Special Section on Patient Engagement in Informatics: A RE-AIM evaluation of a visualization-based electronic patient-reported outcomes system.
Academic Article
Overview
abstract
INTRODUCTION AND OBJECTIVE: Healthcare systems are primarily collecting patient-reported outcomes (PROs) for research and clinical care using proprietary, institution- and disease-specific tools for remote assessment. The purpose of this study was to conduct a Reach Effectiveness Adoption Implementation and Maintenance (RE-AIM) evaluation of a scalable electronic patient reported outcomes (ePROs) reporting and visualization system in a single-arm study. METHODS: The "mi.symptoms" ePRO system was designed using gerontechnological design principles to ensure high usability among older adults. The system enables longitudinal reporting of disease-agnostic ePROs and includes patient-facing PRO visualizations. We conducted an evaluation of the implementation of the system guided by the RE-AIM framework. Quantitative data were analyzed using basic descriptive statistics, and qualitative data were analyzed using directed content analysis. RESULTS: Reach-The total reach of the study was 70 participants (median age 69, 31% female, 17% Black or African American, 27% reported not having enough financial resources). Effectiveness-Half (51%) of participants completed the two-week follow-up survey and 36% completed all follow-up surveys.

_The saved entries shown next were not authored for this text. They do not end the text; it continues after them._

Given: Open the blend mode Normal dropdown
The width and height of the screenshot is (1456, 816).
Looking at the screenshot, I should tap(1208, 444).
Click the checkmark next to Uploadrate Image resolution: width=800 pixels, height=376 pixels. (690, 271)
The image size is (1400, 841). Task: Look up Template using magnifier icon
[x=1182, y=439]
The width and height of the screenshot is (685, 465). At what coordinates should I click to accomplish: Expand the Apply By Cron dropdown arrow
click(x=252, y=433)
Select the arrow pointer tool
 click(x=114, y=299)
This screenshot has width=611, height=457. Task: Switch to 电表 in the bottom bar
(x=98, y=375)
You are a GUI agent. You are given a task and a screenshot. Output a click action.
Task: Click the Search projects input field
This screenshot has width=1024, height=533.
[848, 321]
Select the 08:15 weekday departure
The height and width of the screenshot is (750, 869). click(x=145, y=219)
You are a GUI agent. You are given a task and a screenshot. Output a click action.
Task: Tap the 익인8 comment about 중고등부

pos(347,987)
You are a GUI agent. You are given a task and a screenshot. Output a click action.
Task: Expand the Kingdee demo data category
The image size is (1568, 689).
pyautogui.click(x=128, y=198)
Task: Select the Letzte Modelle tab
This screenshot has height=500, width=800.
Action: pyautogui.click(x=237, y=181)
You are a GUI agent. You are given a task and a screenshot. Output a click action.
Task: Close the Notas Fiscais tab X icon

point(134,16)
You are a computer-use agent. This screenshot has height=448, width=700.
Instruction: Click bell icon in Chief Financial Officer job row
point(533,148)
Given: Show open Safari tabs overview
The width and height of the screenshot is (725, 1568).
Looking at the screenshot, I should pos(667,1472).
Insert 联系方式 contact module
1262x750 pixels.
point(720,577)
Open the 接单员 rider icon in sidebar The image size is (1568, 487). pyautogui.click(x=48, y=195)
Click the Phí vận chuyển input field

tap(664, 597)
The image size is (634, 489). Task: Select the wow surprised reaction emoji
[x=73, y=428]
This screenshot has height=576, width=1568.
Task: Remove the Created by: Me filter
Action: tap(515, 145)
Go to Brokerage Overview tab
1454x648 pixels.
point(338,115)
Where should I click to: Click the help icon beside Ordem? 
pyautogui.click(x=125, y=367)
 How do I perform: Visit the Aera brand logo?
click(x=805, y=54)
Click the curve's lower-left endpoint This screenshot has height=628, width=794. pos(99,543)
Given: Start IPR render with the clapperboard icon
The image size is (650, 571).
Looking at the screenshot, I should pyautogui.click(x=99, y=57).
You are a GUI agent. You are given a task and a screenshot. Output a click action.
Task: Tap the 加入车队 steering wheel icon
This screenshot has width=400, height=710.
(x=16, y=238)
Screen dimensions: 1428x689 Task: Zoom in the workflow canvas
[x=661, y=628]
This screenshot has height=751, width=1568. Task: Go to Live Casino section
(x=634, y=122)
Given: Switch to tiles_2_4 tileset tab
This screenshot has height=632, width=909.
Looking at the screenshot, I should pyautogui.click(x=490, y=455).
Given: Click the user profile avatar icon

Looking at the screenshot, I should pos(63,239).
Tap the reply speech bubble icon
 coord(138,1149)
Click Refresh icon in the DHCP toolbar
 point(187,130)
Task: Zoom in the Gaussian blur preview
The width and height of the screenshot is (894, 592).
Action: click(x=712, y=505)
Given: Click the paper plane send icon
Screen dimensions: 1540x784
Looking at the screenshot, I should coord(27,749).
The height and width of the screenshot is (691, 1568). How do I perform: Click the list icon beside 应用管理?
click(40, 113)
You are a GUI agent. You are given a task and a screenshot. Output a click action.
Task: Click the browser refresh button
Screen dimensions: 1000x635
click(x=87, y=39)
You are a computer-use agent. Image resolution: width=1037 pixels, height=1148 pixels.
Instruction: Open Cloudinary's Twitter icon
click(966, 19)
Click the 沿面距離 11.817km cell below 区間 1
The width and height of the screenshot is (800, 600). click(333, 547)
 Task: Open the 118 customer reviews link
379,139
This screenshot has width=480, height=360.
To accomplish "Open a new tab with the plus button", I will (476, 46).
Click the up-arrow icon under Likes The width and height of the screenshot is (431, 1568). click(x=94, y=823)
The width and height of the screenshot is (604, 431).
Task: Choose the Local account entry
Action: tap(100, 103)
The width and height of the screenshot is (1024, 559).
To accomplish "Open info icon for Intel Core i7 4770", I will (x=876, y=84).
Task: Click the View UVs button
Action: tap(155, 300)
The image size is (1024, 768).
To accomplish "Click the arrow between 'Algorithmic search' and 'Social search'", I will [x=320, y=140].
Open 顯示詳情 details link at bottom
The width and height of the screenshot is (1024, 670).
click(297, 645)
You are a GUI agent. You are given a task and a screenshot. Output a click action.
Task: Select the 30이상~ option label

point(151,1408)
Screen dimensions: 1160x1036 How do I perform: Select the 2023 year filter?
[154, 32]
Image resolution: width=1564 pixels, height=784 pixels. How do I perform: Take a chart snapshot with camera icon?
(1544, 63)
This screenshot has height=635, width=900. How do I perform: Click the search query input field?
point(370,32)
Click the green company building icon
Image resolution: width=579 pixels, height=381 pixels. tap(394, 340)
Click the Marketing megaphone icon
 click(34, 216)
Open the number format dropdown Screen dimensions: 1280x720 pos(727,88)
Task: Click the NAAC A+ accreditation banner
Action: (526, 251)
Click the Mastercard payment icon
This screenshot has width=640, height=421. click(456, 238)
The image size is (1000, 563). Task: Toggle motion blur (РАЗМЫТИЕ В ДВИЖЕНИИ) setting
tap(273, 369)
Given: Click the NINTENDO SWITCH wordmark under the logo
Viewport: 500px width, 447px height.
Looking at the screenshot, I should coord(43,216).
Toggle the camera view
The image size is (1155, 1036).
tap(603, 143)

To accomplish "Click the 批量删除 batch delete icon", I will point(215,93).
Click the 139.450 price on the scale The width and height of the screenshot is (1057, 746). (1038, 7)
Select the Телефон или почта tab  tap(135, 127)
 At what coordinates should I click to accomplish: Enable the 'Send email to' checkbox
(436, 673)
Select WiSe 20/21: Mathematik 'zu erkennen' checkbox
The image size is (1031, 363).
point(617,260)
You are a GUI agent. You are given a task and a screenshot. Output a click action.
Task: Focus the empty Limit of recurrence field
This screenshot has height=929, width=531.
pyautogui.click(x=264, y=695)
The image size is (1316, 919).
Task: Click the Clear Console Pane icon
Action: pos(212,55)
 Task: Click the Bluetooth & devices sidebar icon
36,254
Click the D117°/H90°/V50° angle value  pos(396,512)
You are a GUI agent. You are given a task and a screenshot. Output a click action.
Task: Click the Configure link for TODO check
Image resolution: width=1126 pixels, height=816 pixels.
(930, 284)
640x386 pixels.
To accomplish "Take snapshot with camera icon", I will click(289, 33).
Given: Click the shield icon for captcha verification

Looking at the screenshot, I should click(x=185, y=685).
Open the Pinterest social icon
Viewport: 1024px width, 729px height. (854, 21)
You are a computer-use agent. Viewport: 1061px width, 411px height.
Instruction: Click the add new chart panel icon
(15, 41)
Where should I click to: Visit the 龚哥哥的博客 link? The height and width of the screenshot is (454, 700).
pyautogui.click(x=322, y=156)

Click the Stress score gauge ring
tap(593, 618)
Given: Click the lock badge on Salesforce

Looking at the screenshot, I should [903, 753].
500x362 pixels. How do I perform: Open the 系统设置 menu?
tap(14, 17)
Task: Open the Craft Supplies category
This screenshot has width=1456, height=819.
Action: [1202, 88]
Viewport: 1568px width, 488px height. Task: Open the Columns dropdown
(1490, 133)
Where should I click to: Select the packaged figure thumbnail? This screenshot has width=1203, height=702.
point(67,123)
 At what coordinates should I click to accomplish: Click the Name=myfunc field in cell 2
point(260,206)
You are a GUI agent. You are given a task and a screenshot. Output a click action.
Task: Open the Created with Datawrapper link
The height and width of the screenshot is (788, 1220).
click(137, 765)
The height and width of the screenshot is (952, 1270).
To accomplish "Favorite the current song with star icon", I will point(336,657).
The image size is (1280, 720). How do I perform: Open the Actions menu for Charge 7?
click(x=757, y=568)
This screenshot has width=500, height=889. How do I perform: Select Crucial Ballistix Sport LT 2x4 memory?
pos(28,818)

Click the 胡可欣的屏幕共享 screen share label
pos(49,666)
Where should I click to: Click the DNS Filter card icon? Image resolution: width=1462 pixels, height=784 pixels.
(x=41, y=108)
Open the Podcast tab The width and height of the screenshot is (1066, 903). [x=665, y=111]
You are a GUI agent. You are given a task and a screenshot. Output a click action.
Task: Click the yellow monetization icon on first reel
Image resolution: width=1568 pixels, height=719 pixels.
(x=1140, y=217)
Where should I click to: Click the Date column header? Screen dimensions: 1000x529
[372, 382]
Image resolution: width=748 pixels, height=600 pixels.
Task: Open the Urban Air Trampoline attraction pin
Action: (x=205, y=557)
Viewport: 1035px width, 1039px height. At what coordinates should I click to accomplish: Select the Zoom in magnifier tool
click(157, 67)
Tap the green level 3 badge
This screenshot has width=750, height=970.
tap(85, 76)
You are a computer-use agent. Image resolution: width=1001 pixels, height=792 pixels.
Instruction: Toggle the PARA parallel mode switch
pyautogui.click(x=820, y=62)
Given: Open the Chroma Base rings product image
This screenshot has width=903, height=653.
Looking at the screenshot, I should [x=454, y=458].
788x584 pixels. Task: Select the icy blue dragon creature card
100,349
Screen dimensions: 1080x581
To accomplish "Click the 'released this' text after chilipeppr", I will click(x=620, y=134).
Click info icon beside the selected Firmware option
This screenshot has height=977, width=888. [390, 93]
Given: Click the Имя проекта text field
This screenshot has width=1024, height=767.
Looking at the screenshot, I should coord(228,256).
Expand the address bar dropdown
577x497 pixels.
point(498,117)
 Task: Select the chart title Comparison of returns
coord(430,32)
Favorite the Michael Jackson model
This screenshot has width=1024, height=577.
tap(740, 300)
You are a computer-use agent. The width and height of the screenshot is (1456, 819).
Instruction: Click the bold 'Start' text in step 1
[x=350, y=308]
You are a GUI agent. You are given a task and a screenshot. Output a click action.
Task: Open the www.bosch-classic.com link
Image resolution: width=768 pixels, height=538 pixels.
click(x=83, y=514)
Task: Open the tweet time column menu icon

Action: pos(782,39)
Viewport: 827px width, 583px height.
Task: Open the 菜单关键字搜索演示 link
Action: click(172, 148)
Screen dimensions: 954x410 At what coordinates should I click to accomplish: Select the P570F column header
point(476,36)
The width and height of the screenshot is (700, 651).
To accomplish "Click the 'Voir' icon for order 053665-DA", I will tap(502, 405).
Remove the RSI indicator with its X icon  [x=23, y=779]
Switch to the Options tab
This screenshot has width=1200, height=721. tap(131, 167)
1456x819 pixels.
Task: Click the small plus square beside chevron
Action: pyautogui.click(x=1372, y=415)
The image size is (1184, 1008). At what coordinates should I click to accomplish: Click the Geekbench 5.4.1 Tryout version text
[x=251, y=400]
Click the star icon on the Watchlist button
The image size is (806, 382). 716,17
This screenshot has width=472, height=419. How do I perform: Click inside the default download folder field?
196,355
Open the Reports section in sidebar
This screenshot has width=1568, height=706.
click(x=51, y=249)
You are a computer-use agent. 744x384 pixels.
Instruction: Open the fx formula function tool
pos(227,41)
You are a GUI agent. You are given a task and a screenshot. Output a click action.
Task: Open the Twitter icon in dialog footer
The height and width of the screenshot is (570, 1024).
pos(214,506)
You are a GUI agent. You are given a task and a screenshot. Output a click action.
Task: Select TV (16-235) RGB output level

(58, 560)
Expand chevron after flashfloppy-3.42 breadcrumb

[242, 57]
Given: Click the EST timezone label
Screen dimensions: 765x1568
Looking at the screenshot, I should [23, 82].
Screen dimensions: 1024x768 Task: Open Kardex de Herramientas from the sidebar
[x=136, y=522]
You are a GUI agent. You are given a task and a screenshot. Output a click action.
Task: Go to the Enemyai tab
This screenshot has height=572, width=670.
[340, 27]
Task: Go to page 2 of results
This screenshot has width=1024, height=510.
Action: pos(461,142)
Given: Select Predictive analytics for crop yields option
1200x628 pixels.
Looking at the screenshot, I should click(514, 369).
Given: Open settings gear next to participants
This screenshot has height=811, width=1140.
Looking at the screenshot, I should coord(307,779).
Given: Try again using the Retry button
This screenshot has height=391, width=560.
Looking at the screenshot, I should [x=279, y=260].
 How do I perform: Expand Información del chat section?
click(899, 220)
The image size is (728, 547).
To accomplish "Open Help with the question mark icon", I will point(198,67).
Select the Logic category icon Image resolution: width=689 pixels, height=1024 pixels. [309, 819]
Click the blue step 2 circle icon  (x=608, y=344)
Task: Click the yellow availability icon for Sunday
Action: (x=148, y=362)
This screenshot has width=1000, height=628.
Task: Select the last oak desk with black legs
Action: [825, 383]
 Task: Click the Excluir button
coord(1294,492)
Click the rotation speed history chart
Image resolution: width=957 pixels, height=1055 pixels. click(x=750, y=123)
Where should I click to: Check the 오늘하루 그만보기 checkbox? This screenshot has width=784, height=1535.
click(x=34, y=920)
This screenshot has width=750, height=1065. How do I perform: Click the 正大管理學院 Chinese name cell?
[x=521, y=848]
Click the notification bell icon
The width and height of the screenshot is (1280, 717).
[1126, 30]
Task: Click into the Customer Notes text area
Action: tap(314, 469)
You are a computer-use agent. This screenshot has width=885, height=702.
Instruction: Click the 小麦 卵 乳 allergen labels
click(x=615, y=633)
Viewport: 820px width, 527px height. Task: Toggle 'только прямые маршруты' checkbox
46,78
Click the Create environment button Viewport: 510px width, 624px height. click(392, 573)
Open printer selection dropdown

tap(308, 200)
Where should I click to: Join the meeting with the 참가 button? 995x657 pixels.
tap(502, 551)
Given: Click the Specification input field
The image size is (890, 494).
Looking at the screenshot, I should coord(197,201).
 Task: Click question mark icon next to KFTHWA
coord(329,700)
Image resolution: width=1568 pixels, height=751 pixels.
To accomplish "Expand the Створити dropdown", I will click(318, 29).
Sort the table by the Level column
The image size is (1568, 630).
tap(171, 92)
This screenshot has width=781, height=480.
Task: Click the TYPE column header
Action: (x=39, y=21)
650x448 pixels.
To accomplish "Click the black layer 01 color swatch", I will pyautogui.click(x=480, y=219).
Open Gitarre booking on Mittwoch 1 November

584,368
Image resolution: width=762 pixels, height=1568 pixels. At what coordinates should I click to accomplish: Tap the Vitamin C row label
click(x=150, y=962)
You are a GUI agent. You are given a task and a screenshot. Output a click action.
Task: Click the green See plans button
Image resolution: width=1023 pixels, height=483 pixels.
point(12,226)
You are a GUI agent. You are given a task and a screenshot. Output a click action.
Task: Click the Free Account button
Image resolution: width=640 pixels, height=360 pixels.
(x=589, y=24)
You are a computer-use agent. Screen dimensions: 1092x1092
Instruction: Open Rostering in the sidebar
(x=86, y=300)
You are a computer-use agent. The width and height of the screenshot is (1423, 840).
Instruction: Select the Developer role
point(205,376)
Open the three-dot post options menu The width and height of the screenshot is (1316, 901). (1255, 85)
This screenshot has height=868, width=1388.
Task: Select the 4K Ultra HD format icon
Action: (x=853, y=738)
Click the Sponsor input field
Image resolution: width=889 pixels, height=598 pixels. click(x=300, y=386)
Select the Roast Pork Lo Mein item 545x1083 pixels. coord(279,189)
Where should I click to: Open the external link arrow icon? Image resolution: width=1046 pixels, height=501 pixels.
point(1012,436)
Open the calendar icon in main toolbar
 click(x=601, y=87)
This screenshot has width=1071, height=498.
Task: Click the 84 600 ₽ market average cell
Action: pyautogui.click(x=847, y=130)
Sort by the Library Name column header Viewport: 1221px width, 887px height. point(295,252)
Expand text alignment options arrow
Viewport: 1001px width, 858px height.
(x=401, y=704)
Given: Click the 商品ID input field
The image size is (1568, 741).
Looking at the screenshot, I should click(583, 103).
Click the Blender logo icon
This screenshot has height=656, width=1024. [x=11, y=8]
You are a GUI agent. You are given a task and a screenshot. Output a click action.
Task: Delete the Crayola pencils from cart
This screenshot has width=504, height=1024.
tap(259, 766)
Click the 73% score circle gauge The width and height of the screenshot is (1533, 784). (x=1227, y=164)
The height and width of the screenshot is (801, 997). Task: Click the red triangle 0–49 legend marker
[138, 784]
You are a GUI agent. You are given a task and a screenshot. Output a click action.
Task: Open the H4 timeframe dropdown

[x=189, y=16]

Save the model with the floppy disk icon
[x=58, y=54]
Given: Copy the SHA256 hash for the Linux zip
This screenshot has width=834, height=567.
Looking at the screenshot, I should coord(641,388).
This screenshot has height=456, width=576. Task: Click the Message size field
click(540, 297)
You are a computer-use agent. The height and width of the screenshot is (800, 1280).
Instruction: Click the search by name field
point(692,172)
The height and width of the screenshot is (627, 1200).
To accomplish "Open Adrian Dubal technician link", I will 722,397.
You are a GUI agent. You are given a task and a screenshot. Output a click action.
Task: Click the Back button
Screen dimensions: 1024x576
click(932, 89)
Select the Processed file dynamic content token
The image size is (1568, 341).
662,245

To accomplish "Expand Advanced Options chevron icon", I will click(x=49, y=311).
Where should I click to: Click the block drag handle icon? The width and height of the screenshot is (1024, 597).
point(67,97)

Adoption- The desire for increased self-knowledge, the value of tracking symptoms, and altruism motivated participants to adopt the tool. Implementation-The predisposing factor was access to, and comfort with, computers. Three enabling factors were incorporation into routines, multimodal nudges, and ease of use. Maintenance-Reinforcing factors were perceived usefulness of viewing symptom reports with the tool, and understanding the value of sustained symptom tracking in general. CONCLUSION: Challenges in ePRO reporting, particularly sustained patient engagement, remain. Nonetheless, freely available, scalable, disease-agnostic systems may pave the road towards inclusion of a more diverse range of health systems and patients in ePRO collection and use.